───── Dataset excerpts ─────

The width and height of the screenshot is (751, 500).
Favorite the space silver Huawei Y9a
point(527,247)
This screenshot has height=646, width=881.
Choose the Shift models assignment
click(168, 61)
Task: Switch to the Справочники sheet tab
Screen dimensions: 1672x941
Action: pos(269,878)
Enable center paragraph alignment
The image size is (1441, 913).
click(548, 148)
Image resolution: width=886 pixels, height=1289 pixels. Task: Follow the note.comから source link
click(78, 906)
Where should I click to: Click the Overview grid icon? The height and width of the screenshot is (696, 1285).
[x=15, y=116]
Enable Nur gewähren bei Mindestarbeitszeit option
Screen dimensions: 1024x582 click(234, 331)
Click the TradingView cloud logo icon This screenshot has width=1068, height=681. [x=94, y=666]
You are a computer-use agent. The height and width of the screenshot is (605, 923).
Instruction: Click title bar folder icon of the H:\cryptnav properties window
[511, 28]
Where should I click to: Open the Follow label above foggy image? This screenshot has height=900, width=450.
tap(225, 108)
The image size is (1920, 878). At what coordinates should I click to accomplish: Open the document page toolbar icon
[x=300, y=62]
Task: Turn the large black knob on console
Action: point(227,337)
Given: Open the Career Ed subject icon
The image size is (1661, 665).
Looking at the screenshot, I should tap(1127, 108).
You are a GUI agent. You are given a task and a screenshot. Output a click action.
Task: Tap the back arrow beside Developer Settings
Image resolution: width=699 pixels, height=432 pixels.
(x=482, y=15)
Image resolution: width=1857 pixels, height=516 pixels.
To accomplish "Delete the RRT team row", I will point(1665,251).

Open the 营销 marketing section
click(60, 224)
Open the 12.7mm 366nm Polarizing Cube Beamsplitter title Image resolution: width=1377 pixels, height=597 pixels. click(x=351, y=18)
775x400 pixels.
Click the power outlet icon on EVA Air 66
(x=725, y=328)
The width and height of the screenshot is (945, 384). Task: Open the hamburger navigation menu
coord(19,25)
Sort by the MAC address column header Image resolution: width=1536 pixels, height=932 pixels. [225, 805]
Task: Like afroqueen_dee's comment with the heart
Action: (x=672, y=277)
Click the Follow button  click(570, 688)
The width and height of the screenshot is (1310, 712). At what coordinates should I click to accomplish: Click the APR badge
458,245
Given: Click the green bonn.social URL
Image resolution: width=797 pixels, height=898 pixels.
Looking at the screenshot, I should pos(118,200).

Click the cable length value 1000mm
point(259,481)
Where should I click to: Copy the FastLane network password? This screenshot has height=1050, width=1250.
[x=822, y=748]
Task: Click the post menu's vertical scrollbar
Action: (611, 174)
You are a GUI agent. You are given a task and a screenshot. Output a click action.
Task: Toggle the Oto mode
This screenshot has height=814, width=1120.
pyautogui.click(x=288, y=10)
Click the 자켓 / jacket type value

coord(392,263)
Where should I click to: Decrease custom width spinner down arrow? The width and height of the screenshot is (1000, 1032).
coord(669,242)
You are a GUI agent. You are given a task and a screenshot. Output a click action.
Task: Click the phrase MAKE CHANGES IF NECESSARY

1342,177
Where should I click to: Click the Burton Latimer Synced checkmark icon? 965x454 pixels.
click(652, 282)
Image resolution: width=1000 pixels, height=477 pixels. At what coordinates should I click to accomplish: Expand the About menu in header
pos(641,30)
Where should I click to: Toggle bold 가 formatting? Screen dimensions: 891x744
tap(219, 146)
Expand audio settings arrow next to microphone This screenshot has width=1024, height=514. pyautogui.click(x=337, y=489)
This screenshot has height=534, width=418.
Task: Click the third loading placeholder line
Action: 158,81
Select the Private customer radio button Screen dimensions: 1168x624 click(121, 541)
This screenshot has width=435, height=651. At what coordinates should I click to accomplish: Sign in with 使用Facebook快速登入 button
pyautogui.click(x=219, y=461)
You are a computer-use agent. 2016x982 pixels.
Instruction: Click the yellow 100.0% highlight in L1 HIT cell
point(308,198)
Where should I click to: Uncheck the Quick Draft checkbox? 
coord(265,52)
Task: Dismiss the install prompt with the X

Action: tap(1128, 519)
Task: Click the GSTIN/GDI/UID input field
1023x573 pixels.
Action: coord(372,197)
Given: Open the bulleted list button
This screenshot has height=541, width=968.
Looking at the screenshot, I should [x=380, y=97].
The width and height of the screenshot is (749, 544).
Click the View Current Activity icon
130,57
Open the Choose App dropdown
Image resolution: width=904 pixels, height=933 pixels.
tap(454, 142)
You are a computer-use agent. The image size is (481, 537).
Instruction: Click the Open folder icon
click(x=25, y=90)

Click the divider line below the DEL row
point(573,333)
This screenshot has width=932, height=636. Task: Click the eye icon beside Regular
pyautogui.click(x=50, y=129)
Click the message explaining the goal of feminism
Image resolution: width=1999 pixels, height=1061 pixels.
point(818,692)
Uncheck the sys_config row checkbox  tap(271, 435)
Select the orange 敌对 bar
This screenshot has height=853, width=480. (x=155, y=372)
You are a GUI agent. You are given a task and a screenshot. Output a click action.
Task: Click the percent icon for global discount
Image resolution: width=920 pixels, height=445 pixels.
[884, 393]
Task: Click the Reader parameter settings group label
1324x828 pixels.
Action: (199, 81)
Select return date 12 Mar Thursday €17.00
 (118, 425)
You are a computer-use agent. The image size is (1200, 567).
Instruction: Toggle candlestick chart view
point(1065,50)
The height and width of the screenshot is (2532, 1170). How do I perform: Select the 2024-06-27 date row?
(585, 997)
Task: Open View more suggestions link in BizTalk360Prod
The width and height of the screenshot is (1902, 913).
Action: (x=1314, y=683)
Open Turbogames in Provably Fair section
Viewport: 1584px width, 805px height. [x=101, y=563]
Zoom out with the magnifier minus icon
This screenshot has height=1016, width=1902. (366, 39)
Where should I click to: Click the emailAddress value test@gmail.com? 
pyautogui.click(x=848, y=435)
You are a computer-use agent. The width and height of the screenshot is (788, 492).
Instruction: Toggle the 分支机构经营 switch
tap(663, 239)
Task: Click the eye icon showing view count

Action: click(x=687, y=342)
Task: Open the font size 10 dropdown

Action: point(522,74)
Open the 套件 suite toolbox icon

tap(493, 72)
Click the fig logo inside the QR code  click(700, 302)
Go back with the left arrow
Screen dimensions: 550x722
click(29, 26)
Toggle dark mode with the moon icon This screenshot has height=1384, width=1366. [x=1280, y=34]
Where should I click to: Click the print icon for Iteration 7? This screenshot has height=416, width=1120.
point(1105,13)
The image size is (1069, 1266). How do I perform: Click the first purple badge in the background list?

─────

- [Task objective]: The lines to reproduce run from the one that contains "Click the fig" through the last line above; copy them exactly.

- [Your response]:
Click the fig logo inside the QR code  click(700, 302)
Go back with the left arrow
Screen dimensions: 550x722
click(29, 26)
Toggle dark mode with the moon icon This screenshot has height=1384, width=1366. [x=1280, y=34]
Where should I click to: Click the print icon for Iteration 7? This screenshot has height=416, width=1120.
point(1105,13)
The image size is (1069, 1266). How do I perform: Click the first purple badge in the background list?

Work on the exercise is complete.